Melnik Andrew, Lach Luca, Plappert Matthias, Korthals Timo, Haschke Robert, Ritter Helge
CITEC, Bielefeld University, Bielefeld, Germany.
PAL Robotics, Barcelona, Spain.
Front Robot AI. 2021 Jun 29;8:538773. doi: 10.3389/frobt.2021.538773. eCollection 2021.
Deep Reinforcement Learning techniques demonstrate advances in the domain of robotics. One of the limiting factors is a large number of interaction samples usually required for training in simulated and real-world environments. In this work, we demonstrate for a set of simulated dexterous in-hand object manipulation tasks that tactile information can substantially increase sample efficiency for training (by up to more than threefold). We also observe an improvement in performance (up to 46%) after adding tactile information. To examine the role of tactile-sensor parameters in these improvements, we included experiments with varied sensor-measurement accuracy (ground truth continuous values, noisy continuous values, Boolean values), and varied spatial resolution of the tactile sensors (927 sensors, 92 sensors, and 16 pooled sensor areas in the hand).
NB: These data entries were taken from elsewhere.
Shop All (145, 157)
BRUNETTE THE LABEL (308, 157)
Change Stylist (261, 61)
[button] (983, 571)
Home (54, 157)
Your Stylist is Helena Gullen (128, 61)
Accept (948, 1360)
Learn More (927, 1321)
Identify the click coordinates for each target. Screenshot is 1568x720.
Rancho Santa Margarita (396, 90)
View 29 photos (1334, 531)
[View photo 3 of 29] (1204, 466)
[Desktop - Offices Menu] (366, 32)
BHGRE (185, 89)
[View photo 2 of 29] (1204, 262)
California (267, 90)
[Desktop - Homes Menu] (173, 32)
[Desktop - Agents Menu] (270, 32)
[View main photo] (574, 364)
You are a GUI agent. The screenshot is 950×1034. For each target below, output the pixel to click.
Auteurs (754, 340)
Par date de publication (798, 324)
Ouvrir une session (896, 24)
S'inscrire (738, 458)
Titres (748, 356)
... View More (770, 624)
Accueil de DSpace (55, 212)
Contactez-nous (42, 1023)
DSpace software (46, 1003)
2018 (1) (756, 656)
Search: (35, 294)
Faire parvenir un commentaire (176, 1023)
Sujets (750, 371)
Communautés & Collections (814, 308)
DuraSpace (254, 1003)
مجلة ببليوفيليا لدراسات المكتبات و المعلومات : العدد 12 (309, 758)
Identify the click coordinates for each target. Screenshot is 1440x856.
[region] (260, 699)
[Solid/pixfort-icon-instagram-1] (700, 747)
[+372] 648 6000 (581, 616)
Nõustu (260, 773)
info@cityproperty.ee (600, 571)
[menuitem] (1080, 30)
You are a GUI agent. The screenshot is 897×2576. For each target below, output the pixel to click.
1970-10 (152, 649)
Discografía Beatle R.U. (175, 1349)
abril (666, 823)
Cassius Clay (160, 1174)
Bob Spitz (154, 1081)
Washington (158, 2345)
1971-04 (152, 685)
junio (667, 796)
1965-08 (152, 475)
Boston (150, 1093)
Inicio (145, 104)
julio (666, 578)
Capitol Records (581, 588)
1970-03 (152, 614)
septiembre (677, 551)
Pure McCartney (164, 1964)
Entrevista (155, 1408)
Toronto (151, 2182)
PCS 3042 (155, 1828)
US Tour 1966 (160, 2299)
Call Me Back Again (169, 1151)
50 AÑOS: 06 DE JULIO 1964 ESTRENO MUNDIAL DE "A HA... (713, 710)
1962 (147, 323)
To facilitate further studies and comparisons, we make these touch-sensor extensions available as a part of the OpenAI Gym Shadow-Dexterous-Hand robotics environments.
深度强化学习技术在机器人领域取得了进展。其中一个限制因素是在模拟和现实世界环境中进行训练通常需要大量的交互样本。在这项工作中,我们针对一组模拟的手部灵巧物体操作任务证明,触觉信息可以大幅提高训练的样本效率(提高多达三倍以上)。我们还观察到添加触觉信息后性能有所提升(高达46%)。为了研究触觉传感器参数在这些改进中的作用,我们进行了不同传感器测量精度(真实连续值、有噪声的连续值、布尔值)以及不同触觉传感器空间分辨率(手部有927个传感器、92个传感器和16个合并传感器区域)的实验。为便于进一步研究和比较,我们将这些触觉传感器扩展作为OpenAI Gym Shadow - Dexterous - Hand机器人环境的一部分提供。